[Pastoral]
From the field, you could see the man
as a splotch of colour, hands fanning air
to reach a bleating beast; yellow eyes patched
with wildness. How to recognise the shape
of what would hold you before slaughter?
This was God’s country. The man’s face
was bone white and kind only to what could be hurt
without protest, like the goat’s head bowed
to severance, surrender; brown horns
like dirty bone left to sun. Even what breathed
resembled death. Even the goat traced
the shape of its own dying without knowing;
continued crying as its hooves pressed misshapen
moons into the dirt, or perfectly shaped tears.
From a field, a goat’s cry sounds like the shadow
of a black man’s shriek. In other repeated worlds, black
men pressed thumbs into dirt, handled
tobacco stems with a softness not ceded to them.
This was God’s country. The man you could see
from the field flicked a blade.
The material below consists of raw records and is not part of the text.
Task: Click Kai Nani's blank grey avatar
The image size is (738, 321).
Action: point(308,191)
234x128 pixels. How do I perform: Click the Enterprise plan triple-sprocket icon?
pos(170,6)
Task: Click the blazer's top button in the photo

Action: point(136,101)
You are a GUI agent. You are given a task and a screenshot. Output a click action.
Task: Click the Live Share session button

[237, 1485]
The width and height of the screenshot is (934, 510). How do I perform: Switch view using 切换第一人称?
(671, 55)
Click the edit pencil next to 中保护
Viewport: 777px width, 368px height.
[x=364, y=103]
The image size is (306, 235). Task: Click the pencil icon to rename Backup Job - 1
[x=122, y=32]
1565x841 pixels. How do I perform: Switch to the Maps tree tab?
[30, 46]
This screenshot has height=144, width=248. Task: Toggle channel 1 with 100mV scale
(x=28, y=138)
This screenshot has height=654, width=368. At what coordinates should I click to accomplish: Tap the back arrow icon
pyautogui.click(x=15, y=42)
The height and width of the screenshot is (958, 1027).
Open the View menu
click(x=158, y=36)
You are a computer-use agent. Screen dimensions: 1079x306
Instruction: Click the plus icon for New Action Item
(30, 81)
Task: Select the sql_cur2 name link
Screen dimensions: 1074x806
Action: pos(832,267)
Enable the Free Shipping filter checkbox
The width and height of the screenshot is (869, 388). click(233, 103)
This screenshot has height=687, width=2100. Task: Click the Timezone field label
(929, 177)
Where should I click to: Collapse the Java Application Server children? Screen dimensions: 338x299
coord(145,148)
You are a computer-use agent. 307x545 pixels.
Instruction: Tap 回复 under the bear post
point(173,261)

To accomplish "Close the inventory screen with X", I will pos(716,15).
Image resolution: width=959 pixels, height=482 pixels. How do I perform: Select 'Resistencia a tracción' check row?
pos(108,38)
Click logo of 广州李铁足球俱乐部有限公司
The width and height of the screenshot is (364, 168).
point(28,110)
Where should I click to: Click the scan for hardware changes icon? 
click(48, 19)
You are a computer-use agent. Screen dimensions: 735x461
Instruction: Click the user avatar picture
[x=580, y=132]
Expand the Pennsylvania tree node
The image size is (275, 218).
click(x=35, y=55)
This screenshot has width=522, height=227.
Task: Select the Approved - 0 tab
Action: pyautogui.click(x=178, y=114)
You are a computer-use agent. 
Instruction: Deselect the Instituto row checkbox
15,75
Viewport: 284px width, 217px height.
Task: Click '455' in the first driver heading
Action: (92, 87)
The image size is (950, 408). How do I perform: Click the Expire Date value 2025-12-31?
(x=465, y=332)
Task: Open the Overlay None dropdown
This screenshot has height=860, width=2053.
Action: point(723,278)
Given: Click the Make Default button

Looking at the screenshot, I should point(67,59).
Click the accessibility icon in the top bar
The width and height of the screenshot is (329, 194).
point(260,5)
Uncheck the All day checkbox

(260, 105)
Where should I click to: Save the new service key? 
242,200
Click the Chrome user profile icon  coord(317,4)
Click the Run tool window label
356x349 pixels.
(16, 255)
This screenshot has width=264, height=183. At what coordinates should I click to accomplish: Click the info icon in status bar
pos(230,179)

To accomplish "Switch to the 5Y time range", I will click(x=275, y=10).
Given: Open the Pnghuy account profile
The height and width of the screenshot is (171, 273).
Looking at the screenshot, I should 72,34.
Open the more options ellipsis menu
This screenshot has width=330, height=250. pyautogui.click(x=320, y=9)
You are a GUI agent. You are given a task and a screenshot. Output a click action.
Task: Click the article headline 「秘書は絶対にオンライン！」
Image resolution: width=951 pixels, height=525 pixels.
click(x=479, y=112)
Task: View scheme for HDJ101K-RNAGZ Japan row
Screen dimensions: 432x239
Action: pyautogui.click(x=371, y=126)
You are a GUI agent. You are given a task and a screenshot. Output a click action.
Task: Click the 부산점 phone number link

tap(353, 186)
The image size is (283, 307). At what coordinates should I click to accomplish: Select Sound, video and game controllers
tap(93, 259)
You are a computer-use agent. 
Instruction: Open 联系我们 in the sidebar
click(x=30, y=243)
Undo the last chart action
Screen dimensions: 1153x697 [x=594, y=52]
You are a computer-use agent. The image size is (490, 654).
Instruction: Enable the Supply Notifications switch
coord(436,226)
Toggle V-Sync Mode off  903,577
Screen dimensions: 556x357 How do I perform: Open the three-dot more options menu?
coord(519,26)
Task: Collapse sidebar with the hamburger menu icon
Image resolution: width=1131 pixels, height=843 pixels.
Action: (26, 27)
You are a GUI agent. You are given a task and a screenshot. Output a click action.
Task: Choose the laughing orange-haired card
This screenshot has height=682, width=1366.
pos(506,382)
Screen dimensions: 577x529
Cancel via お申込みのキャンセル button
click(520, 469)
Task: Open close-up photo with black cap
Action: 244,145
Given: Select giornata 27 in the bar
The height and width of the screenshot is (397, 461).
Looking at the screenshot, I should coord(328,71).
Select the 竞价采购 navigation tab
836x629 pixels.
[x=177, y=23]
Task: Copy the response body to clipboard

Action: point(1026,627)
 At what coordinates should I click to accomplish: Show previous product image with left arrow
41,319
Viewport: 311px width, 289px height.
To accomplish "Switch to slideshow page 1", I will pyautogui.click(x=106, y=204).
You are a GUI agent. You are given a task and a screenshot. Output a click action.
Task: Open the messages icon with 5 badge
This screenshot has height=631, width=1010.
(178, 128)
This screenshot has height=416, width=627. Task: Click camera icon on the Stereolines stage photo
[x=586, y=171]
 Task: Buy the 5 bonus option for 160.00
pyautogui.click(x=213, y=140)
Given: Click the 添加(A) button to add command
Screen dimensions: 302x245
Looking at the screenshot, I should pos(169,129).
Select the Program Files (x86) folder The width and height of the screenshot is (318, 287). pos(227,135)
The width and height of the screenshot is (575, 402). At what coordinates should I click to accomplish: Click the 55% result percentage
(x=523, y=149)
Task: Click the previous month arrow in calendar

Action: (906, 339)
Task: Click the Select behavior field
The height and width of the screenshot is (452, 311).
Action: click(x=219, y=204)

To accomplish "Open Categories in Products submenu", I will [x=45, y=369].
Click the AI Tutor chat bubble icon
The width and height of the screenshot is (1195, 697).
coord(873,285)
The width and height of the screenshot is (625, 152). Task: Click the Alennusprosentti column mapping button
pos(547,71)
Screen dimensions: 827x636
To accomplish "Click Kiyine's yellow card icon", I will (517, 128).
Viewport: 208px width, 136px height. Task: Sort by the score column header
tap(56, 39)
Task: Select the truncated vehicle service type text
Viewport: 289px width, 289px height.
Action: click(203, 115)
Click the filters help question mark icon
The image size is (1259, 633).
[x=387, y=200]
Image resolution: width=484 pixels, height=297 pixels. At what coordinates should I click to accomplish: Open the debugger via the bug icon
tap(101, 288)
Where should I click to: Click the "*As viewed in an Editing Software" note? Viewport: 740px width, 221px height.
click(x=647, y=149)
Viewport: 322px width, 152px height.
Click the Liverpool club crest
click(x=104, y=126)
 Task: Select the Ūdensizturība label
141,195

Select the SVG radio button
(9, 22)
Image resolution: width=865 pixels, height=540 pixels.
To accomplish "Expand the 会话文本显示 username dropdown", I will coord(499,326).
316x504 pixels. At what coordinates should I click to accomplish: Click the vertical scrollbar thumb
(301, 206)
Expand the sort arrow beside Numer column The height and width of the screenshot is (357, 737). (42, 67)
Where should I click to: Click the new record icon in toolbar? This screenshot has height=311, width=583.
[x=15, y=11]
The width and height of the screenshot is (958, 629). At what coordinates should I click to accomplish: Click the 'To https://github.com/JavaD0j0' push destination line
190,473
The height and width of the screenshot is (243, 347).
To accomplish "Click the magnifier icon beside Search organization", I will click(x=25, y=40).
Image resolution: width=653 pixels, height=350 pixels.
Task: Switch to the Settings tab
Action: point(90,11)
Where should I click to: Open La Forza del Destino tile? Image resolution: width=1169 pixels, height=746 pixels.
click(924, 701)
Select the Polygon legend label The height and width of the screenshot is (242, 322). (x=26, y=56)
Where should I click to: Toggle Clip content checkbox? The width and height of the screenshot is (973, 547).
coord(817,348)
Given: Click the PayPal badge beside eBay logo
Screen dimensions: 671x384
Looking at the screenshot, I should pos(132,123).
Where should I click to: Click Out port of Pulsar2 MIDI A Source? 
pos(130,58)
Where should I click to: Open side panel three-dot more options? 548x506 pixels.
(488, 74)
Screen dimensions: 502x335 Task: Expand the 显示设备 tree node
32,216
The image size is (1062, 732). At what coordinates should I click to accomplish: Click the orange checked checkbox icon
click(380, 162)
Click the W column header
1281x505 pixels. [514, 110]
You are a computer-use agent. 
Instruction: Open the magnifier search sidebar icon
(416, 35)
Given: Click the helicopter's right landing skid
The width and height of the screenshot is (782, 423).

Gush.
[Pastoral]
All the poems l write you gaze out to the plain
of thistles, thick stretches of shrubs bunched like mushrooms,
black cow burnt last week in wildfire—consequence of wandering
too far from what yields your head to plough. We don’t
speak of the harshness of this land enough. You say the rain
comes with the smell of wet dust and scoured earth, absence
of my mouth inside the hollow of yours, but for days
I’ve driven silver disks into red soil, felt the soft give
of easy surrender like it was my own. Desire sings
far and absent like a new moon over pastures l own
without knowing. I think of you crouched over
a dirty sink – bleached hands, future mildew
peeling back to meet you – and it breaks me.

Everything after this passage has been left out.